» Written instruction
Reproduce every item below verbatim, keeping each line unchanged.

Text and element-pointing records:
"""

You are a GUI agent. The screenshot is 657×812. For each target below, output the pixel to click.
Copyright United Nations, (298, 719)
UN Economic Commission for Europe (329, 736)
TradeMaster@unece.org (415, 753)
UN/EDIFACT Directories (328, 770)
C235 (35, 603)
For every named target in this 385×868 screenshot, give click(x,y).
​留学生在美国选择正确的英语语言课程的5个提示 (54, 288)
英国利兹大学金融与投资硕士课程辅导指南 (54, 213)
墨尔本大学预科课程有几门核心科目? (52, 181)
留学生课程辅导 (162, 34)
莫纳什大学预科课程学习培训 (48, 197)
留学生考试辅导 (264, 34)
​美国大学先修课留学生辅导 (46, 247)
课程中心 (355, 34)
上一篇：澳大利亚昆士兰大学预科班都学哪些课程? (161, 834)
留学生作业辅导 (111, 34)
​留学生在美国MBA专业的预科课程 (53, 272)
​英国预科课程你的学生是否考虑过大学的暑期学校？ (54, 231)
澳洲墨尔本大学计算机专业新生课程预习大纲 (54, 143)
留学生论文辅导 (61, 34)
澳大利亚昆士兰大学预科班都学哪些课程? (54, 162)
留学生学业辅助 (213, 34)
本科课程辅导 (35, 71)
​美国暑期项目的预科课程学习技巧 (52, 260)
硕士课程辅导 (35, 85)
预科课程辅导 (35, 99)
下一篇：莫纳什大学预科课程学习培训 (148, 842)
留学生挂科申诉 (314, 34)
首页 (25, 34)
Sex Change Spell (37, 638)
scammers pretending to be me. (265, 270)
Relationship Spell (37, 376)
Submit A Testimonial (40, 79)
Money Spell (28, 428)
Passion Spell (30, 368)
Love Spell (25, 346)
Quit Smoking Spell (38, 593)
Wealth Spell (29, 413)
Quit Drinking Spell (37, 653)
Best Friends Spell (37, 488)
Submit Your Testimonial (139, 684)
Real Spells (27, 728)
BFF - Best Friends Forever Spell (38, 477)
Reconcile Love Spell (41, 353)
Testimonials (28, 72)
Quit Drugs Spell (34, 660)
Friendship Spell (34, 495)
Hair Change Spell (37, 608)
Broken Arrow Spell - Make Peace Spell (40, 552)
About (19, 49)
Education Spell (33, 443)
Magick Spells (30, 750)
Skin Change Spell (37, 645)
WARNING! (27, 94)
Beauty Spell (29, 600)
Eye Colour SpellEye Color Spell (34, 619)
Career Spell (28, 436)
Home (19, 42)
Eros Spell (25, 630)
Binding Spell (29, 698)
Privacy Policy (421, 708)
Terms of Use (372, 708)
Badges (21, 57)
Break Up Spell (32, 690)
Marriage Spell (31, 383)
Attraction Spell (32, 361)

"""

» Reply to the exercise
You are a GUI agent. The screenshot is 657×812. For each target below, output the pixel to click.
Copyright United Nations, (298, 719)
UN Economic Commission for Europe (329, 736)
TradeMaster@unece.org (415, 753)
UN/EDIFACT Directories (328, 770)
C235 (35, 603)
For every named target in this 385×868 screenshot, give click(x,y).
​留学生在美国选择正确的英语语言课程的5个提示 (54, 288)
英国利兹大学金融与投资硕士课程辅导指南 (54, 213)
墨尔本大学预科课程有几门核心科目? (52, 181)
留学生课程辅导 (162, 34)
莫纳什大学预科课程学习培训 (48, 197)
留学生考试辅导 (264, 34)
​美国大学先修课留学生辅导 (46, 247)
课程中心 (355, 34)
上一篇：澳大利亚昆士兰大学预科班都学哪些课程? (161, 834)
留学生作业辅导 (111, 34)
​留学生在美国MBA专业的预科课程 (53, 272)
​英国预科课程你的学生是否考虑过大学的暑期学校？ (54, 231)
澳洲墨尔本大学计算机专业新生课程预习大纲 (54, 143)
留学生论文辅导 (61, 34)
澳大利亚昆士兰大学预科班都学哪些课程? (54, 162)
留学生学业辅助 (213, 34)
本科课程辅导 (35, 71)
​美国暑期项目的预科课程学习技巧 (52, 260)
硕士课程辅导 (35, 85)
预科课程辅导 (35, 99)
下一篇：莫纳什大学预科课程学习培训 (148, 842)
留学生挂科申诉 (314, 34)
首页 (25, 34)
Sex Change Spell (37, 638)
scammers pretending to be me. (265, 270)
Relationship Spell (37, 376)
Submit A Testimonial (40, 79)
Money Spell (28, 428)
Passion Spell (30, 368)
Love Spell (25, 346)
Quit Smoking Spell (38, 593)
Wealth Spell (29, 413)
Quit Drinking Spell (37, 653)
Best Friends Spell (37, 488)
Submit Your Testimonial (139, 684)
Real Spells (27, 728)
BFF - Best Friends Forever Spell (38, 477)
Reconcile Love Spell (41, 353)
Testimonials (28, 72)
Quit Drugs Spell (34, 660)
Friendship Spell (34, 495)
Hair Change Spell (37, 608)
Broken Arrow Spell - Make Peace Spell (40, 552)
About (19, 49)
Education Spell (33, 443)
Magick Spells (30, 750)
Skin Change Spell (37, 645)
WARNING! (27, 94)
Beauty Spell (29, 600)
Eye Colour SpellEye Color Spell (34, 619)
Career Spell (28, 436)
Home (19, 42)
Eros Spell (25, 630)
Binding Spell (29, 698)
Privacy Policy (421, 708)
Terms of Use (372, 708)
Badges (21, 57)
Break Up Spell (32, 690)
Marriage Spell (31, 383)
Attraction Spell (32, 361)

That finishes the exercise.